-- Assignment --
Give back the data below exactly, with every line kept the same.

Pixel coordinate grounding data:
= = =

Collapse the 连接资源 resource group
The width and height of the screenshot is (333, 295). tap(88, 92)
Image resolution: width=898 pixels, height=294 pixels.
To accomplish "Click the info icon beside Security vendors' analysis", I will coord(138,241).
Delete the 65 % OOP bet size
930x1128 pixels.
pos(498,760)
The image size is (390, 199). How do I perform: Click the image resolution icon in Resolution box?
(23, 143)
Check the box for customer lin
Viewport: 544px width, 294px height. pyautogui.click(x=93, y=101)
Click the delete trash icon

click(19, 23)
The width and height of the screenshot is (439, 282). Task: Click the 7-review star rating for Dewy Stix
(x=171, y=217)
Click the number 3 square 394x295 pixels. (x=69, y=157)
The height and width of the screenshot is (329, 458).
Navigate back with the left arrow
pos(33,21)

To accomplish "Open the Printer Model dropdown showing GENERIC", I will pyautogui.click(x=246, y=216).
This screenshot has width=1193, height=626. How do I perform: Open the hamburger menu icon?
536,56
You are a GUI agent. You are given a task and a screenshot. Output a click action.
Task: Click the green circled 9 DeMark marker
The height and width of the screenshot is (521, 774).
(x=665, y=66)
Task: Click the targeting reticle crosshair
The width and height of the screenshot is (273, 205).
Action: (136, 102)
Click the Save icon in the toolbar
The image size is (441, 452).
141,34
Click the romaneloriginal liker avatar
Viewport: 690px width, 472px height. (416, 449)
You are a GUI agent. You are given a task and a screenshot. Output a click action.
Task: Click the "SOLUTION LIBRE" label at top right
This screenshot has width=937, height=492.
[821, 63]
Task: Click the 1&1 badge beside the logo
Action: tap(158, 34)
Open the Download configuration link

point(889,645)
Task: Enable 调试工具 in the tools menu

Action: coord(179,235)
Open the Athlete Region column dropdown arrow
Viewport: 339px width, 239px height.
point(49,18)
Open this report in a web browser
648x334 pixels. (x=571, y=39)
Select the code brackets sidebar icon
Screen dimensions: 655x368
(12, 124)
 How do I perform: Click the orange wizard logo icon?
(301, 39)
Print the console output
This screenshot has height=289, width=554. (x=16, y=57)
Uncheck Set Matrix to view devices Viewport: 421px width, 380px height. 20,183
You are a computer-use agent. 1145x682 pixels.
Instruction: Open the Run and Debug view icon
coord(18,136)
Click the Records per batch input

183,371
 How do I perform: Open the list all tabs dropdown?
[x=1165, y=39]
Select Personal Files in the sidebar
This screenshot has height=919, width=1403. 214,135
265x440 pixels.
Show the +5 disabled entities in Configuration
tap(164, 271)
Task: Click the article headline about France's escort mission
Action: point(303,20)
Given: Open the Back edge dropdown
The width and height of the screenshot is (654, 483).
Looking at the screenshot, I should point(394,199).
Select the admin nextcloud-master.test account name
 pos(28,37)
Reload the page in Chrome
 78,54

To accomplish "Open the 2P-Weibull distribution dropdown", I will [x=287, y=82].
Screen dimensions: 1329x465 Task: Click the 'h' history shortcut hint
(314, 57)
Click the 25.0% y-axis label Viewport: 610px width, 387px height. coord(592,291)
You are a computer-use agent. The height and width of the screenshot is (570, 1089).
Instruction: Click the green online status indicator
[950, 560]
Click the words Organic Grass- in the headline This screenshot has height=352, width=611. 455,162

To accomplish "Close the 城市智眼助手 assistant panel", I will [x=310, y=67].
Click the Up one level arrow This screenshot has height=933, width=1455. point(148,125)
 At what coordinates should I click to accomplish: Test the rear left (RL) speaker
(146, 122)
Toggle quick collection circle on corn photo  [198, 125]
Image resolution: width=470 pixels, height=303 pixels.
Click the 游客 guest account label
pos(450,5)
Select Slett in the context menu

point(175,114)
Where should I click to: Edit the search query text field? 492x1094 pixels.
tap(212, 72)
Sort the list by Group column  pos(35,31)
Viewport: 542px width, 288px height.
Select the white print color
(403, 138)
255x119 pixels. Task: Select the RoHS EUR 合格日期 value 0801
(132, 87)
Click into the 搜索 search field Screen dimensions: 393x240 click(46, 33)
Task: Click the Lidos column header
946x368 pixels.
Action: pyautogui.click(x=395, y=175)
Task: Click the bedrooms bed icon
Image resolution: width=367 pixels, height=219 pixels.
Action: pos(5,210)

= = =

-- Answer below --
Collapse the 连接资源 resource group
The width and height of the screenshot is (333, 295). tap(88, 92)
Image resolution: width=898 pixels, height=294 pixels.
To accomplish "Click the info icon beside Security vendors' analysis", I will coord(138,241).
Delete the 65 % OOP bet size
930x1128 pixels.
pos(498,760)
The image size is (390, 199). How do I perform: Click the image resolution icon in Resolution box?
(23, 143)
Check the box for customer lin
Viewport: 544px width, 294px height. pyautogui.click(x=93, y=101)
Click the delete trash icon

click(19, 23)
The width and height of the screenshot is (439, 282). Task: Click the 7-review star rating for Dewy Stix
(x=171, y=217)
Click the number 3 square 394x295 pixels. (x=69, y=157)
The height and width of the screenshot is (329, 458).
Navigate back with the left arrow
pos(33,21)

To accomplish "Open the Printer Model dropdown showing GENERIC", I will pyautogui.click(x=246, y=216).
This screenshot has width=1193, height=626. How do I perform: Open the hamburger menu icon?
536,56
You are a GUI agent. You are given a task and a screenshot. Output a click action.
Task: Click the green circled 9 DeMark marker
The height and width of the screenshot is (521, 774).
(x=665, y=66)
Task: Click the targeting reticle crosshair
The width and height of the screenshot is (273, 205).
Action: (136, 102)
Click the Save icon in the toolbar
The image size is (441, 452).
141,34
Click the romaneloriginal liker avatar
Viewport: 690px width, 472px height. (416, 449)
You are a GUI agent. You are given a task and a screenshot. Output a click action.
Task: Click the "SOLUTION LIBRE" label at top right
This screenshot has width=937, height=492.
[821, 63]
Task: Click the 1&1 badge beside the logo
Action: tap(158, 34)
Open the Download configuration link

point(889,645)
Task: Enable 调试工具 in the tools menu

Action: coord(179,235)
Open the Athlete Region column dropdown arrow
Viewport: 339px width, 239px height.
point(49,18)
Open this report in a web browser
648x334 pixels. (x=571, y=39)
Select the code brackets sidebar icon
Screen dimensions: 655x368
(12, 124)
 How do I perform: Click the orange wizard logo icon?
(301, 39)
Print the console output
This screenshot has height=289, width=554. (x=16, y=57)
Uncheck Set Matrix to view devices Viewport: 421px width, 380px height. 20,183
You are a computer-use agent. 1145x682 pixels.
Instruction: Open the Run and Debug view icon
coord(18,136)
Click the Records per batch input

183,371
 How do I perform: Open the list all tabs dropdown?
[x=1165, y=39]
Select Personal Files in the sidebar
This screenshot has height=919, width=1403. 214,135
265x440 pixels.
Show the +5 disabled entities in Configuration
tap(164, 271)
Task: Click the article headline about France's escort mission
Action: point(303,20)
Given: Open the Back edge dropdown
The width and height of the screenshot is (654, 483).
Looking at the screenshot, I should point(394,199).
Select the admin nextcloud-master.test account name
 pos(28,37)
Reload the page in Chrome
 78,54

To accomplish "Open the 2P-Weibull distribution dropdown", I will [x=287, y=82].
Screen dimensions: 1329x465 Task: Click the 'h' history shortcut hint
(314, 57)
Click the 25.0% y-axis label Viewport: 610px width, 387px height. coord(592,291)
You are a computer-use agent. The height and width of the screenshot is (570, 1089).
Instruction: Click the green online status indicator
[950, 560]
Click the words Organic Grass- in the headline This screenshot has height=352, width=611. 455,162

To accomplish "Close the 城市智眼助手 assistant panel", I will [x=310, y=67].
Click the Up one level arrow This screenshot has height=933, width=1455. point(148,125)
 At what coordinates should I click to accomplish: Test the rear left (RL) speaker
(146, 122)
Toggle quick collection circle on corn photo  [198, 125]
Image resolution: width=470 pixels, height=303 pixels.
Click the 游客 guest account label
pos(450,5)
Select Slett in the context menu

point(175,114)
Where should I click to: Edit the search query text field? 492x1094 pixels.
tap(212, 72)
Sort the list by Group column  pos(35,31)
Viewport: 542px width, 288px height.
Select the white print color
(403, 138)
255x119 pixels. Task: Select the RoHS EUR 合格日期 value 0801
(132, 87)
Click into the 搜索 search field Screen dimensions: 393x240 click(46, 33)
Task: Click the Lidos column header
946x368 pixels.
Action: pyautogui.click(x=395, y=175)
Task: Click the bedrooms bed icon
Image resolution: width=367 pixels, height=219 pixels.
Action: pos(5,210)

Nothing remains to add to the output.